# Exercise prompt
Render every line of the records below as a JSON list of strings, one string per line, leaving out any blank lines.

Records from a collection
::::
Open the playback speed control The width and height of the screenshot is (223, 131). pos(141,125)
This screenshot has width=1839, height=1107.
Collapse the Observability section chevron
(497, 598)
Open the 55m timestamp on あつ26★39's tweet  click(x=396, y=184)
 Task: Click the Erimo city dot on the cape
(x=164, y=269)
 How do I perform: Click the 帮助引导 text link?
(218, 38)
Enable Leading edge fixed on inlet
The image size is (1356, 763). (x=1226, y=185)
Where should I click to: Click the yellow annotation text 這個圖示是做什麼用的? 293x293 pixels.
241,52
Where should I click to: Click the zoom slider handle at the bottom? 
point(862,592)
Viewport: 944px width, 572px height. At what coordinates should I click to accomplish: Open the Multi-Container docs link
::::
# Solution for this task
[
  "Open the playback speed control The width and height of the screenshot is (223, 131). pos(141,125)",
  "This screenshot has width=1839, height=1107.",
  "Collapse the Observability section chevron",
  "(497, 598)",
  "Open the 55m timestamp on あつ26★39's tweet  click(x=396, y=184)",
  " Task: Click the Erimo city dot on the cape",
  "(x=164, y=269)",
  " How do I perform: Click the 帮助引导 text link?",
  "(218, 38)",
  "Enable Leading edge fixed on inlet",
  "The image size is (1356, 763). (x=1226, y=185)",
  "Where should I click to: Click the yellow annotation text 這個圖示是做什麼用的? 293x293 pixels.",
  "241,52",
  "Where should I click to: Click the zoom slider handle at the bottom? ",
  "point(862,592)",
  "Viewport: 944px width, 572px height. At what coordinates should I click to accomplish: Open the Multi-Container docs link"
]